* Work to be completed:
Find the line containing "Select the Rear Derailleur R8150 value" in the entries below. Restate it and each line after it, word for word, up to and including the line containing "Go back from right Benchmark Results screen".

* Dataset excerpts:
◆ ◆ ◆
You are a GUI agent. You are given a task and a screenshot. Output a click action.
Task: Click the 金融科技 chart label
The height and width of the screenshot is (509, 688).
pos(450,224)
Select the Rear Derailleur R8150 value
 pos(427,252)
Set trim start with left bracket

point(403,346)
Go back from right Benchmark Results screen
◆ ◆ ◆
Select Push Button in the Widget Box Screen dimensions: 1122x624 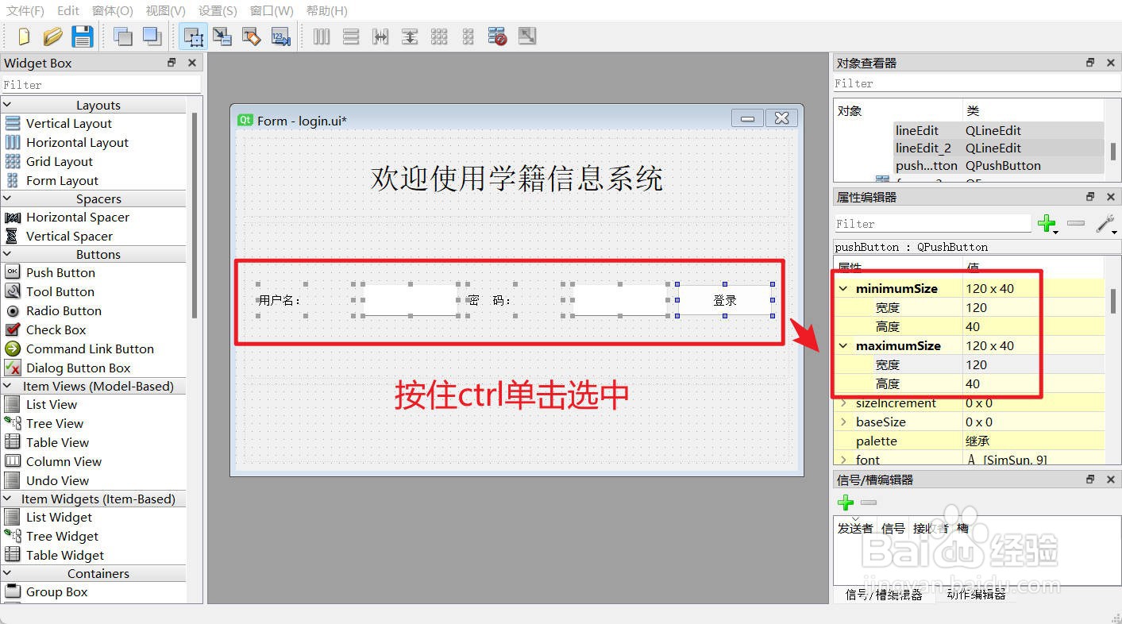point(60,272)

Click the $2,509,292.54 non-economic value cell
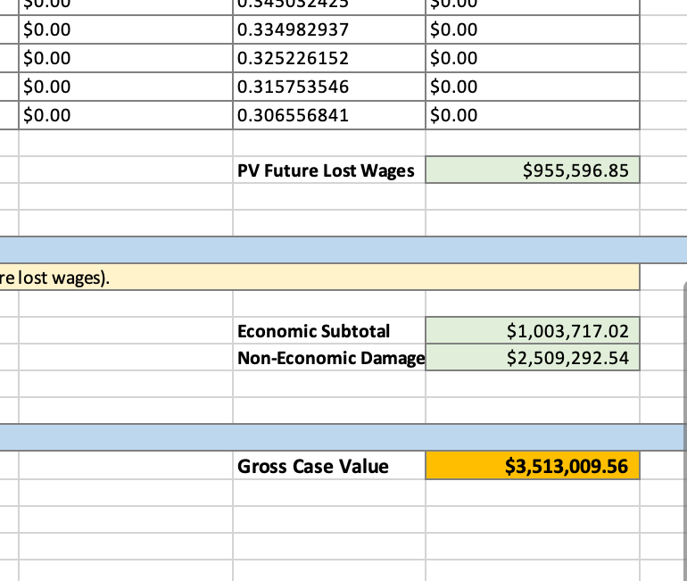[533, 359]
◆ ◆ ◆
* Expected answer:
Select the Rear Derailleur R8150 value
 pos(427,252)
Set trim start with left bracket

point(403,346)
Go back from right Benchmark Results screen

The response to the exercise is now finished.